▶ _OBJECTIVE_
Extract the lines that run from the one containing "1270x816 pixels. At" through the end of the records, copying them exactly and including both ends. Leave the pictures out of your answer.
⟨
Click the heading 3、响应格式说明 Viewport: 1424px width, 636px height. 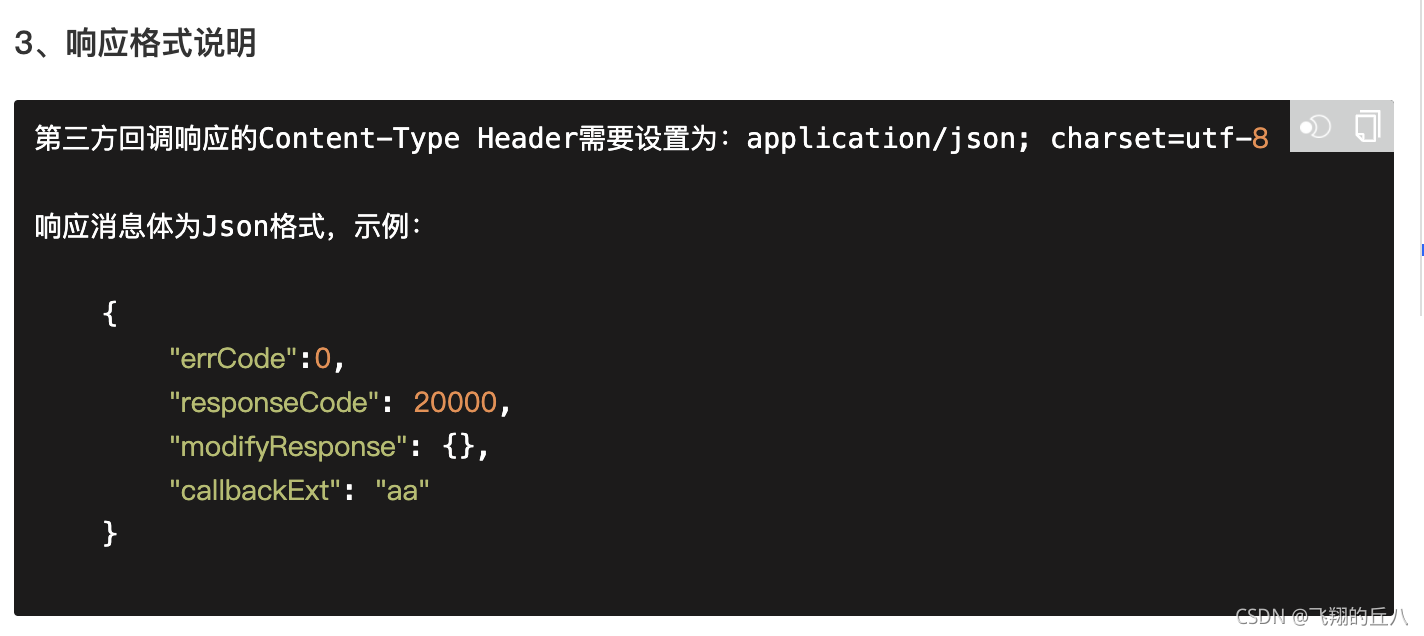(135, 44)
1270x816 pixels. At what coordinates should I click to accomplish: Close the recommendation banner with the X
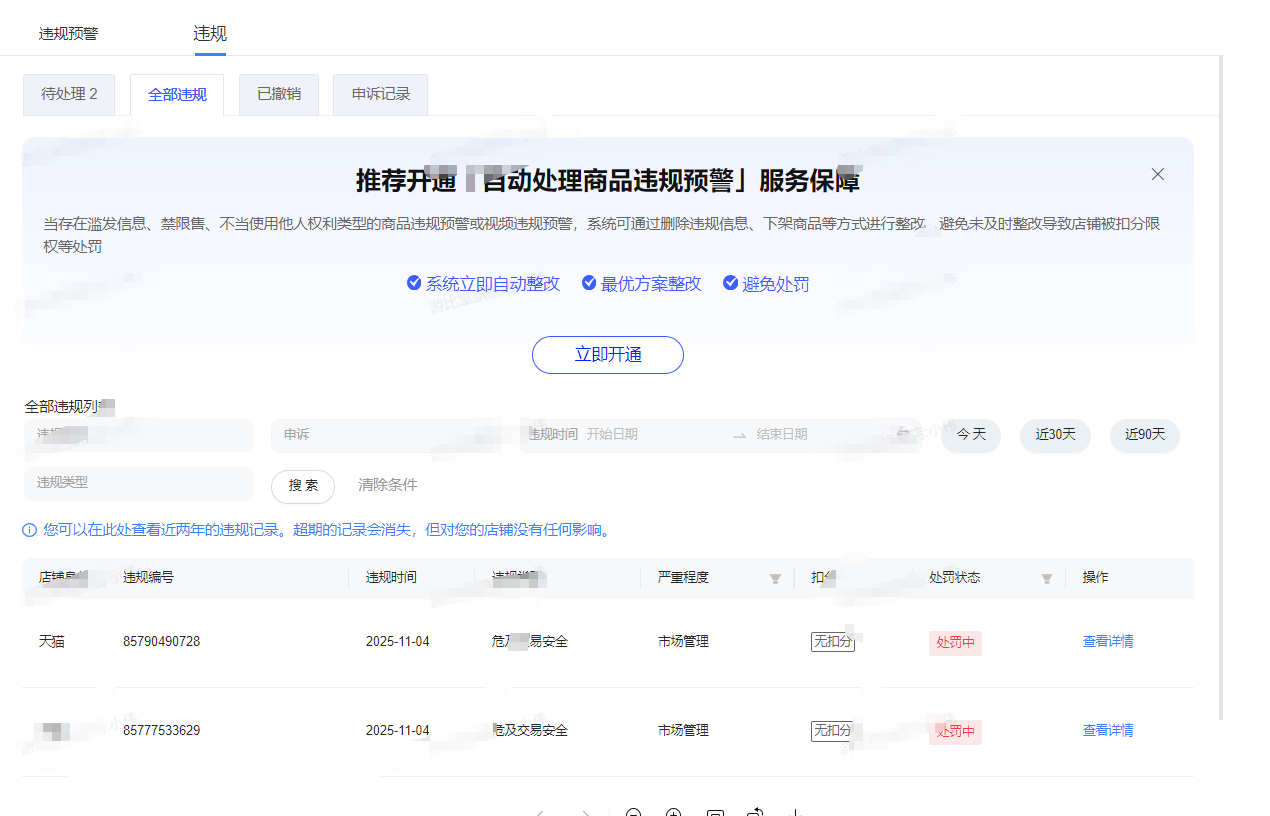(1157, 174)
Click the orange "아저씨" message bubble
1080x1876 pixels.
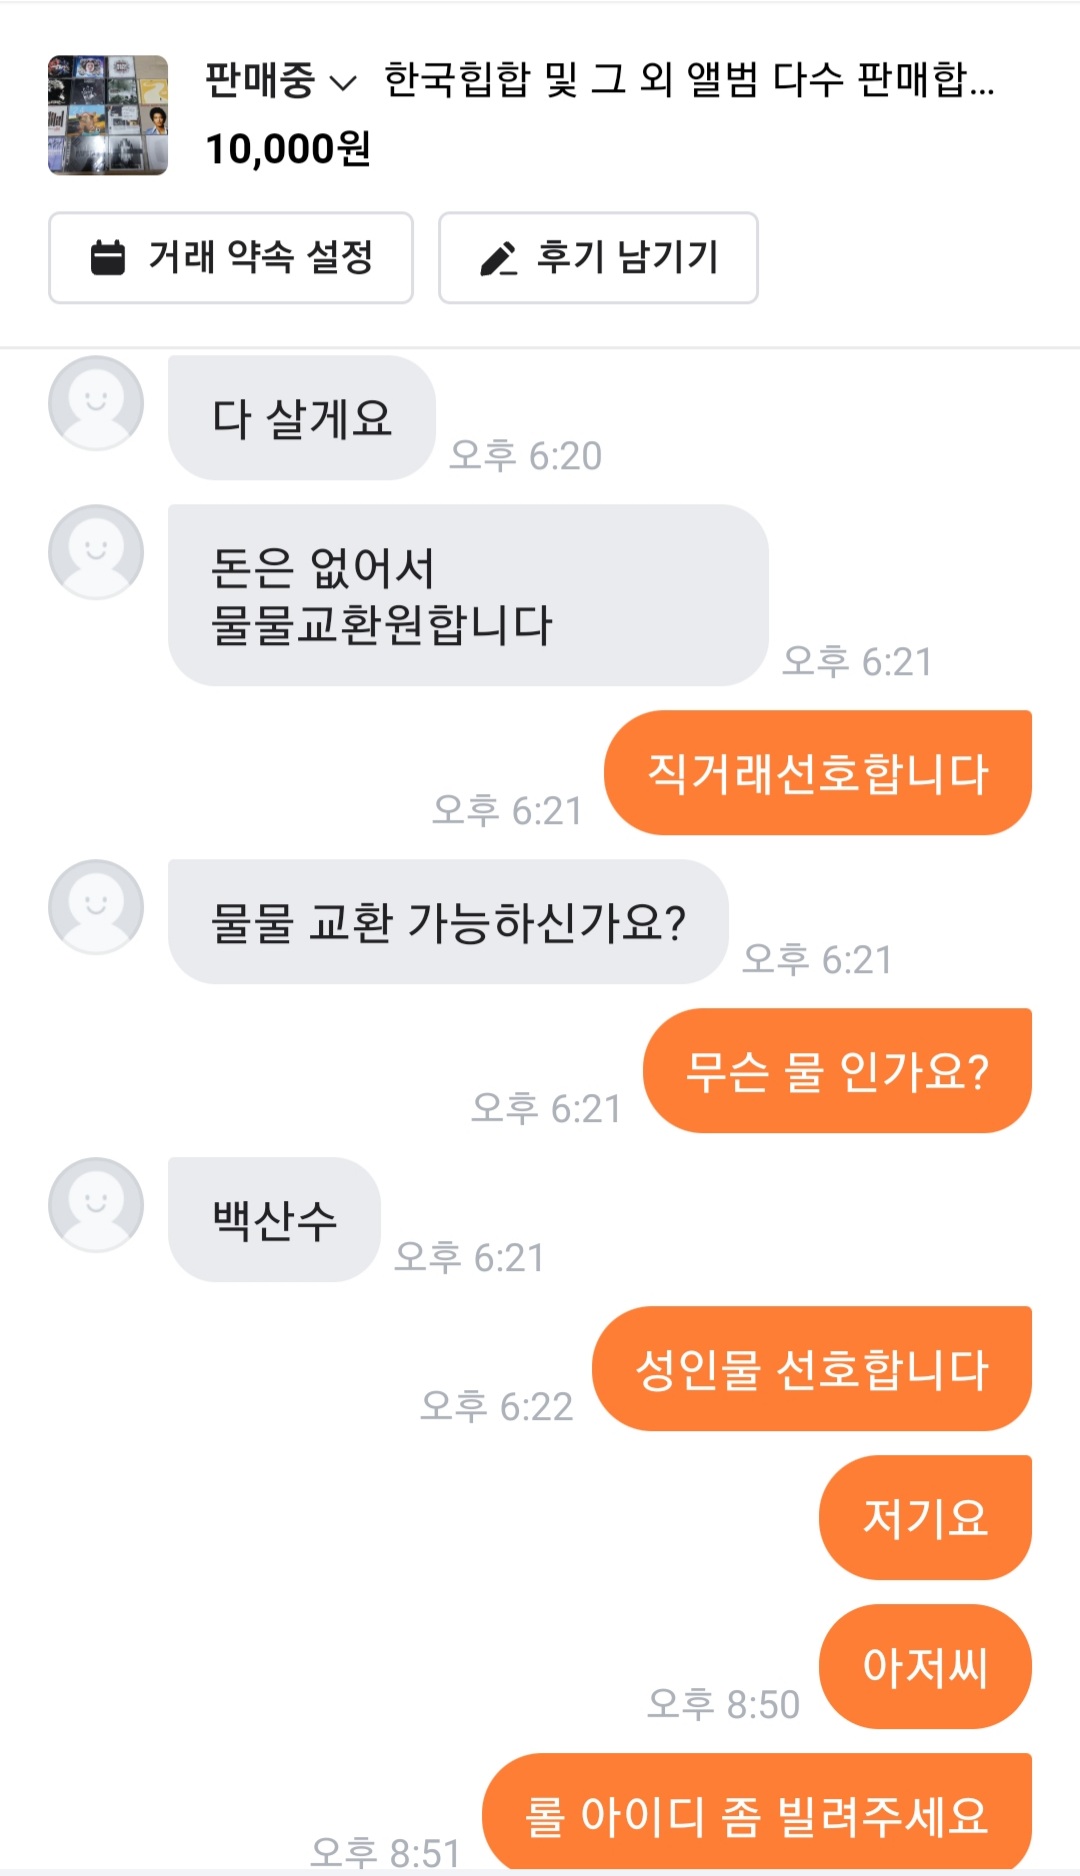[x=925, y=1667]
⟩
▶ _EXERCISE RESULT_
1270x816 pixels. At what coordinates should I click to accomplish: Close the recommendation banner with the X
(1157, 174)
Click the orange "아저씨" message bubble
1080x1876 pixels.
[x=925, y=1667]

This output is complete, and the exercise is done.